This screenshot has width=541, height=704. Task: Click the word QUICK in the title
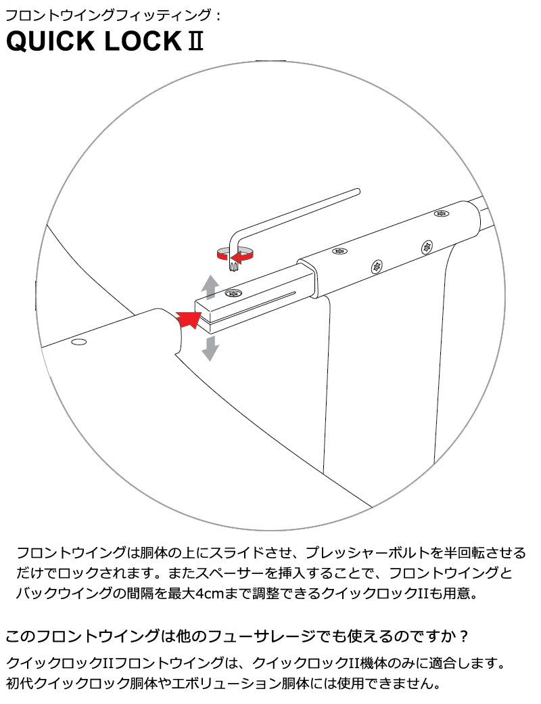coord(50,41)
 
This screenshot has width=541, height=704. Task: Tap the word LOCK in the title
coord(143,41)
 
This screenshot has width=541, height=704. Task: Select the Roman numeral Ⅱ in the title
coord(195,41)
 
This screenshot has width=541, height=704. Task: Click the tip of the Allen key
coord(233,269)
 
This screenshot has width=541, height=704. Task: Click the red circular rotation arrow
coord(235,255)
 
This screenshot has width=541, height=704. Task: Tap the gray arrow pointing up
coord(210,287)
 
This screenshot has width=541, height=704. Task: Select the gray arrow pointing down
coord(210,348)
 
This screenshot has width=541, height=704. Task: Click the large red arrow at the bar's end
coord(189,318)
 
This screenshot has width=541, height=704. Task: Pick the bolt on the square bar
coord(233,293)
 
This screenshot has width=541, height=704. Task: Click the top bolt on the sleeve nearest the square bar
coord(339,250)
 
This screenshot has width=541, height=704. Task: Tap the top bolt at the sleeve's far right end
coord(442,213)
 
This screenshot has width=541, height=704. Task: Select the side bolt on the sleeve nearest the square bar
coord(377,267)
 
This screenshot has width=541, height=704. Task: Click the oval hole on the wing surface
coord(79,342)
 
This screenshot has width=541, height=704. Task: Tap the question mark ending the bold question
coord(465,636)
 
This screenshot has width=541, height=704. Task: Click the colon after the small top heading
coord(218,16)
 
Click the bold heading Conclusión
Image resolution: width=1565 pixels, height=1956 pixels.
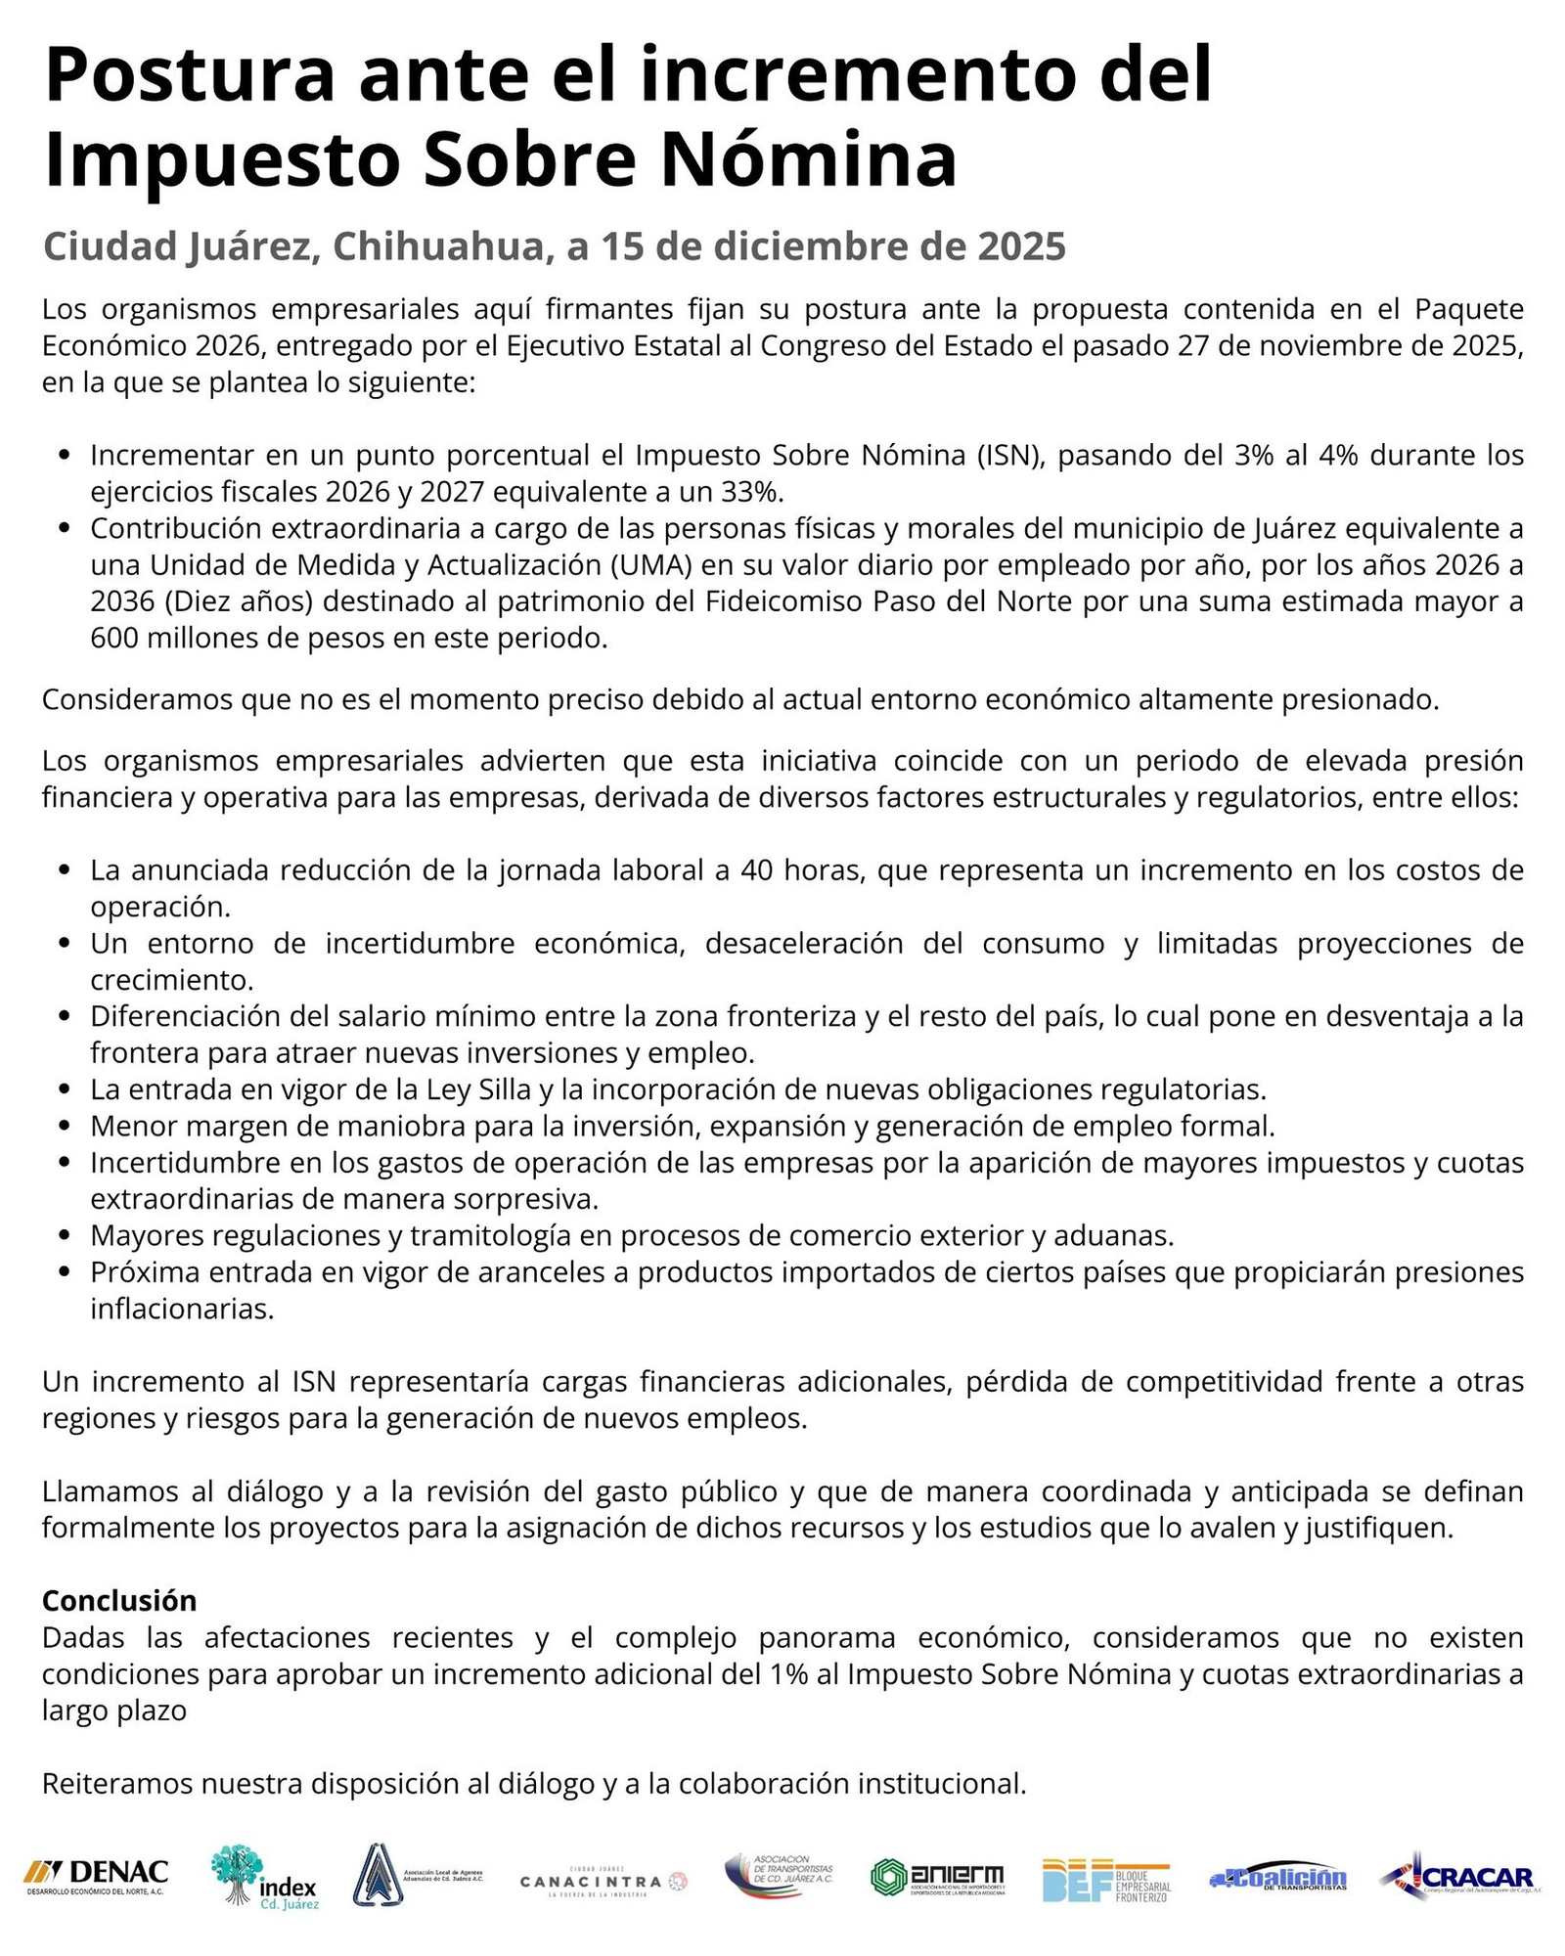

※ ※ ※

WHAT IS REQUIRED -
Reproduce every one of the records above word for word, leaving out the pictures.

COMPLETED EXERCISE -
This screenshot has width=541, height=704. Task: Click the word QUICK in the title
coord(50,41)
 
This screenshot has width=541, height=704. Task: Tap the word LOCK in the title
coord(143,41)
 
This screenshot has width=541, height=704. Task: Select the Roman numeral Ⅱ in the title
coord(195,41)
 
This screenshot has width=541, height=704. Task: Click the tip of the Allen key
coord(233,269)
 
This screenshot has width=541, height=704. Task: Click the red circular rotation arrow
coord(235,255)
 
This screenshot has width=541, height=704. Task: Tap the gray arrow pointing up
coord(210,287)
 
This screenshot has width=541, height=704. Task: Select the gray arrow pointing down
coord(210,348)
 
This screenshot has width=541, height=704. Task: Click the large red arrow at the bar's end
coord(189,318)
 
This screenshot has width=541, height=704. Task: Pick the bolt on the square bar
coord(233,293)
 
This screenshot has width=541, height=704. Task: Click the top bolt on the sleeve nearest the square bar
coord(339,250)
 
This screenshot has width=541, height=704. Task: Tap the top bolt at the sleeve's far right end
coord(442,213)
 
This screenshot has width=541, height=704. Task: Select the side bolt on the sleeve nearest the square bar
coord(377,267)
 
This screenshot has width=541, height=704. Task: Click the oval hole on the wing surface
coord(79,342)
 
This screenshot has width=541, height=704. Task: Tap the question mark ending the bold question
coord(465,636)
 
This screenshot has width=541, height=704. Task: Click the colon after the small top heading
coord(218,16)
 
Click the bold heading Conclusión
Image resolution: width=1565 pixels, height=1956 pixels.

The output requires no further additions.